Et avec une mauvaise information d'autorisation :


<ns0:response xmlns:ns0="urn:ietf:params:xml:ns:epp-1.0"><ns0:result code="2202"><ns0:msg>Invalid authorization information; (T07) Auth Info Password incorrect</ns0:msg></ns0:result>...

  

La section 6 du RFC décrit le problème de la transition depuis l'ancien modèle d'autorisation vers le nouveau. Notez que certains registres peuvent avoir une partie du nouveau système déjà en place. Le registre qui désire transitionner doit d'abord s'assurer que l'information d'autorisation absente ou vide équivaut à un rejet. Il doit ensuite permettre aux BE de mettre une information d'autorisation vide, permettre que la commande <info> puisse tester une information d'autorisation, s'assurer que l'acceptation d'un transfert supprime l'information d'autorisation, etc.

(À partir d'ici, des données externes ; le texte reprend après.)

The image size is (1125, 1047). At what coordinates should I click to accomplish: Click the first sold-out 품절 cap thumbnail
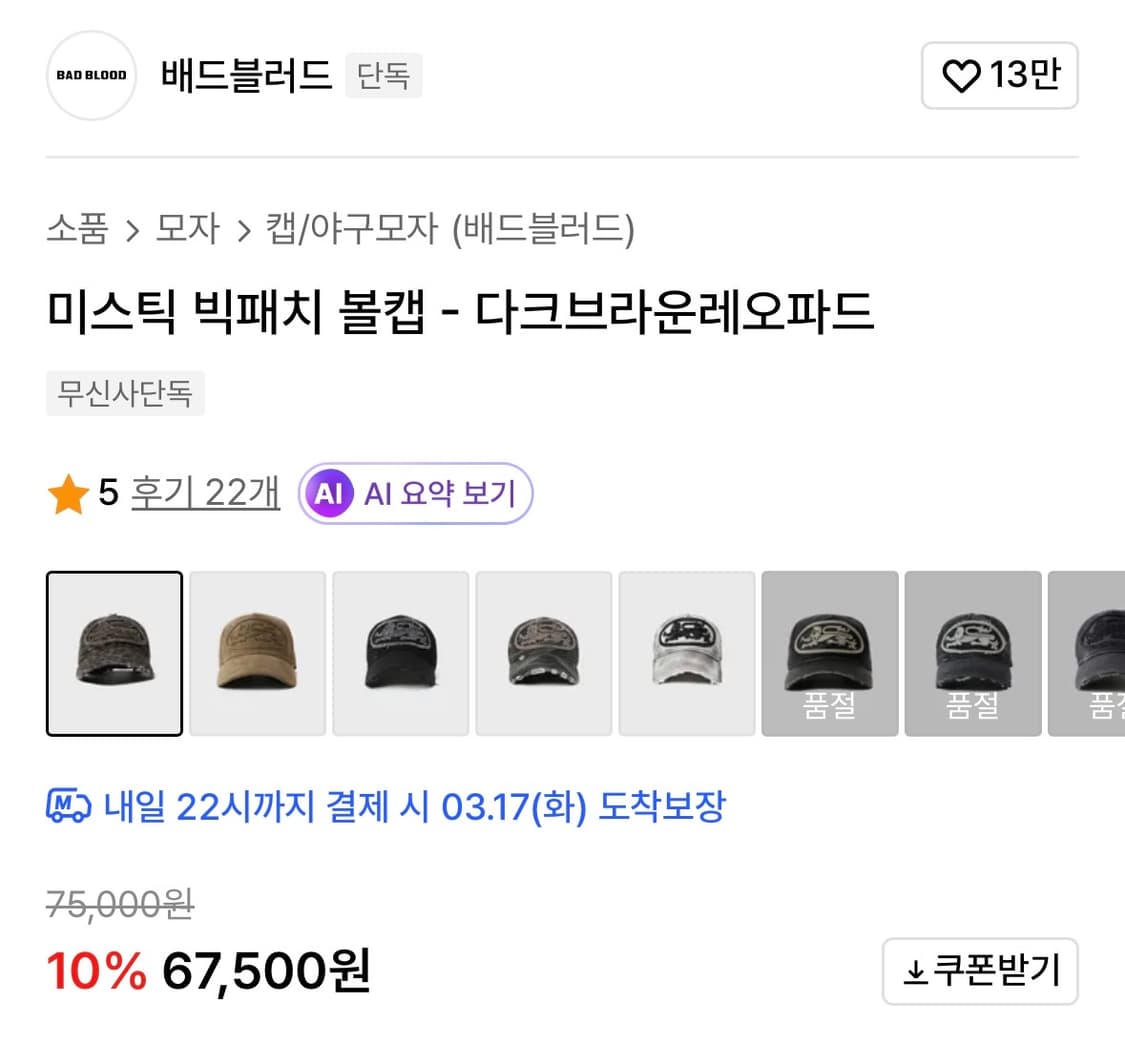coord(829,652)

L'extension à EPP décrite dans ce RFC a été enregistrée dans le registre des extensions EPP. Quelles sont les mises en œuvre de ce RFC ? Cocca, déjà cité, le fait partiellement (par exemple en ne stockant pas les mots de passe en clair). Je n'ai pas testé avec ce logiciel ce qui se passait avec une information d'autorisation vide. Sinon, CentralNic a déjà ce mécanisme en production. Et Verisign l'a mis dans son SDK.